Stored records:
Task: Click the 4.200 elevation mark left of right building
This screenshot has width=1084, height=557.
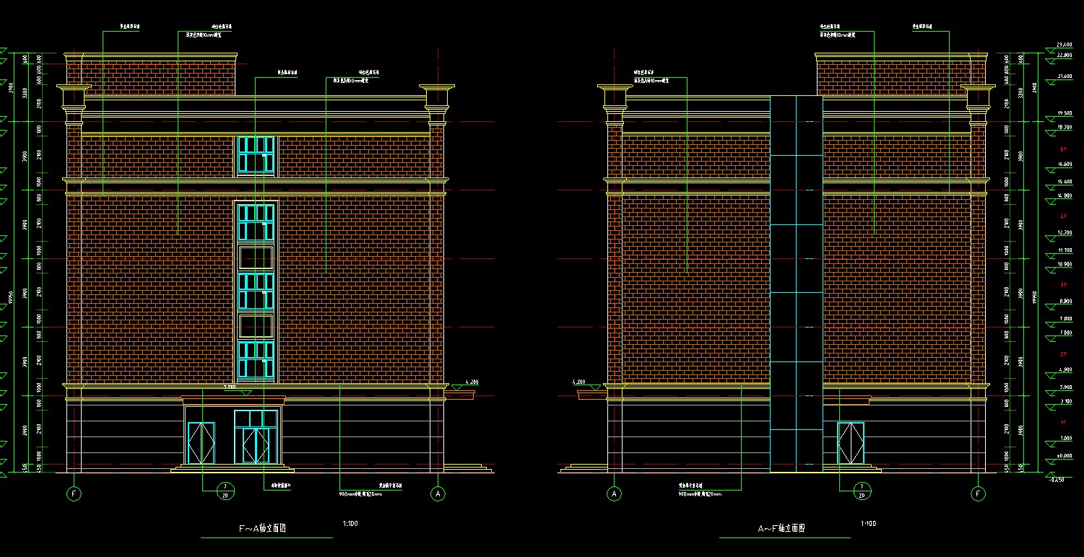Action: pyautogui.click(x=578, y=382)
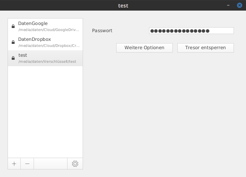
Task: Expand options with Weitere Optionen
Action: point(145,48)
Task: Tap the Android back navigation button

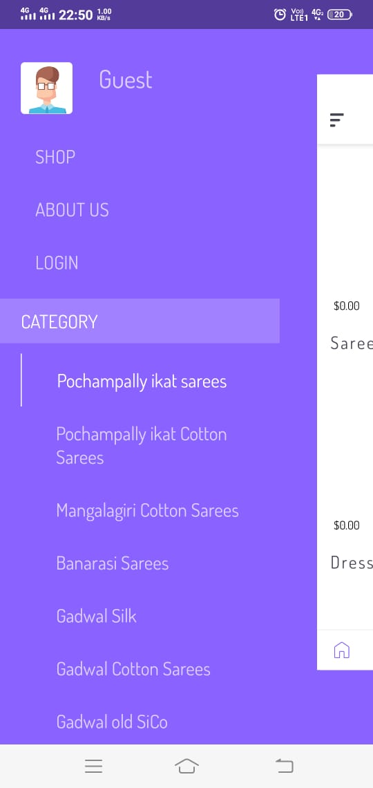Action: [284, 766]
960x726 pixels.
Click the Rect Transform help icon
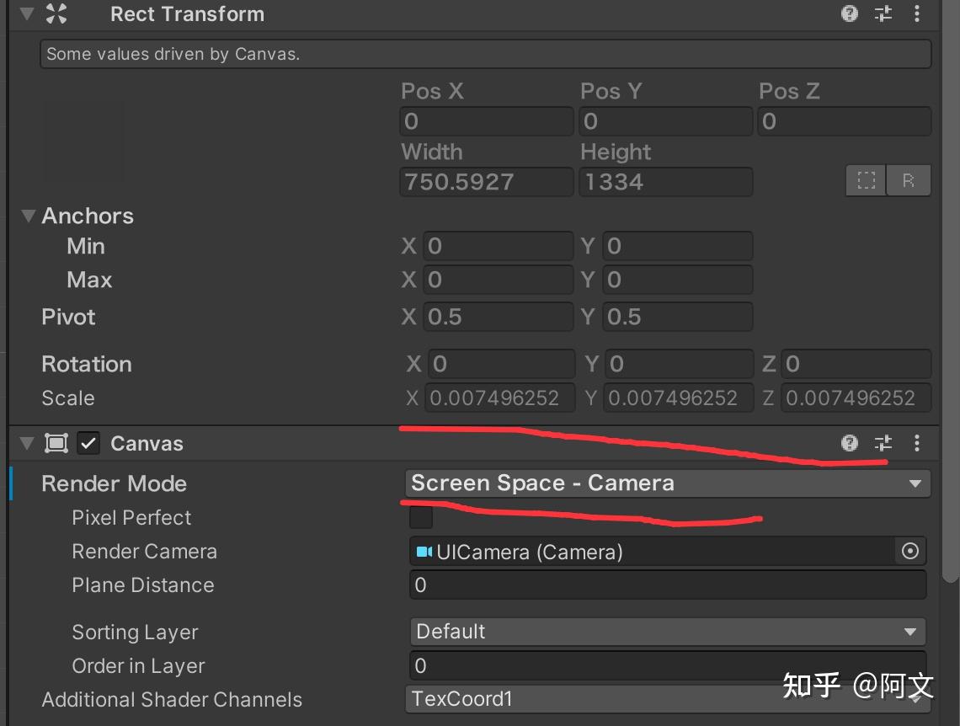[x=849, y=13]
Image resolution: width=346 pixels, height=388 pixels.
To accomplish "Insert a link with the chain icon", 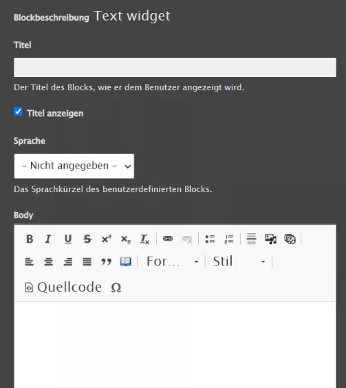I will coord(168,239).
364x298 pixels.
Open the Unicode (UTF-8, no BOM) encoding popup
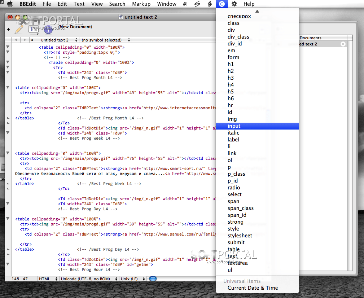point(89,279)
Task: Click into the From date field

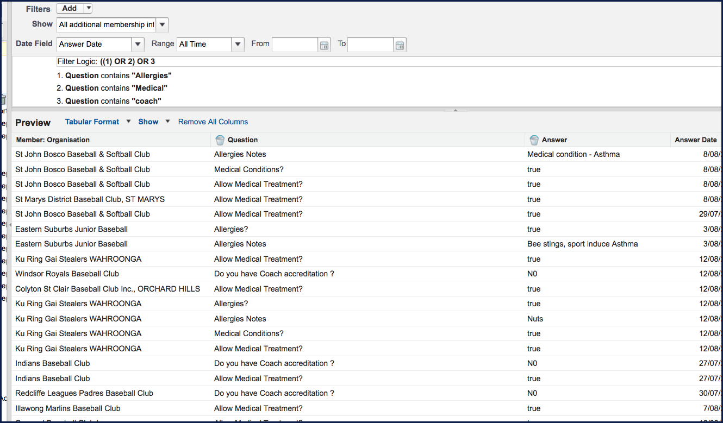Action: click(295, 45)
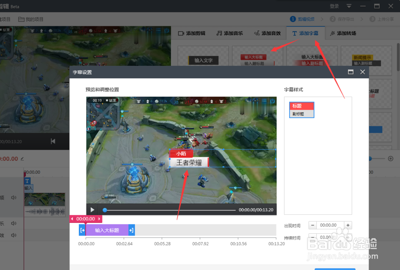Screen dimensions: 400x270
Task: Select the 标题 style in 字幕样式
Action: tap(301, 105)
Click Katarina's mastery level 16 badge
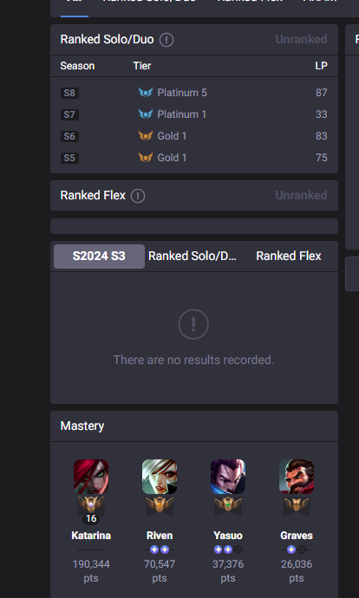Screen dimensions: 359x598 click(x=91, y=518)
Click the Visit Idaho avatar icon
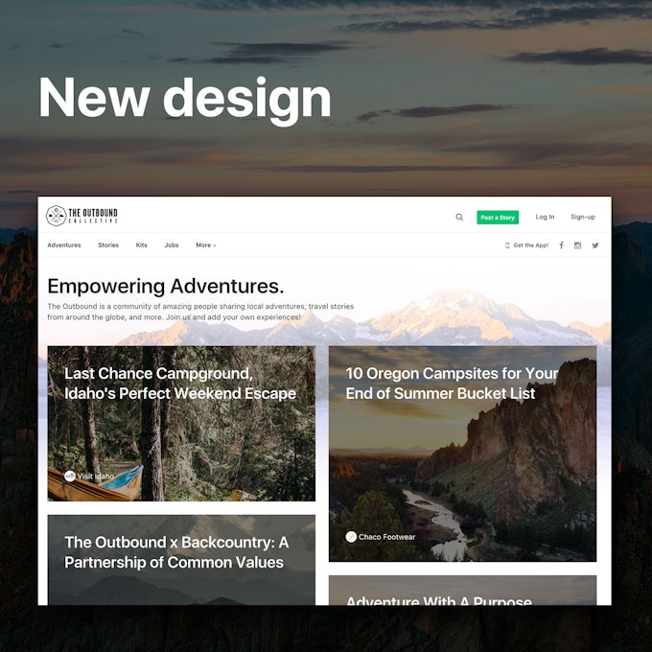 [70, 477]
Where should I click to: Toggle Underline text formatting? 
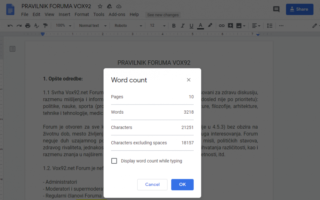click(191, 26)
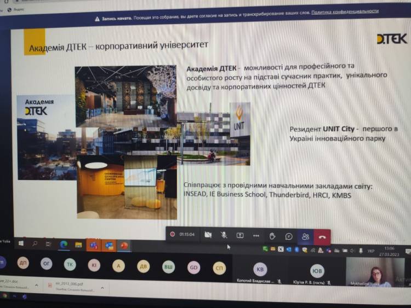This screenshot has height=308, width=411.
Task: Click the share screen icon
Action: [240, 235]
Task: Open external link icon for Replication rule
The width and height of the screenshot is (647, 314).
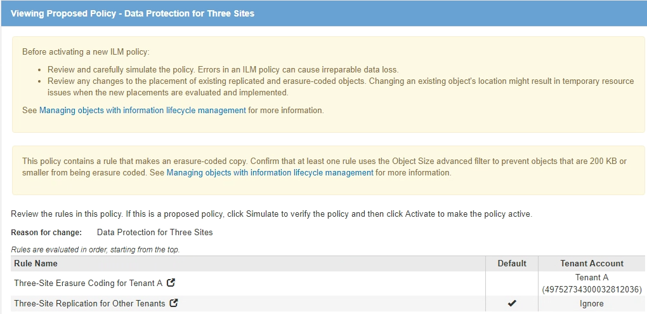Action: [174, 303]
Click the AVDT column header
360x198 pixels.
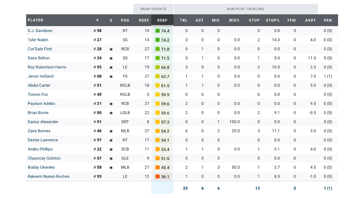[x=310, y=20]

==

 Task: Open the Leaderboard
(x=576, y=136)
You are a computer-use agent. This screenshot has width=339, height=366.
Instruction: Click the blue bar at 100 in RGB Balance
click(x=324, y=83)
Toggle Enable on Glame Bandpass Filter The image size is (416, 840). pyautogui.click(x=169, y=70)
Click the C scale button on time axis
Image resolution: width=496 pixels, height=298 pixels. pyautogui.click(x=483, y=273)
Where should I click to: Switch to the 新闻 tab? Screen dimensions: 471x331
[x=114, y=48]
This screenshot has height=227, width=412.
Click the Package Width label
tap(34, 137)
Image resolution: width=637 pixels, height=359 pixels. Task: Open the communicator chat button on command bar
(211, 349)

▸ **Work required**:
The lines above starting at the one that contains "Task: Open the Leaderboard" and ending at the one that contains "Toggle Enable on" must be transcribed exactly, and no other lines may appear.

▸ **Answer section**:
 Task: Open the Leaderboard
(x=576, y=136)
You are a computer-use agent. This screenshot has width=339, height=366.
Instruction: Click the blue bar at 100 in RGB Balance
click(x=324, y=83)
Toggle Enable on Glame Bandpass Filter The image size is (416, 840). pyautogui.click(x=169, y=70)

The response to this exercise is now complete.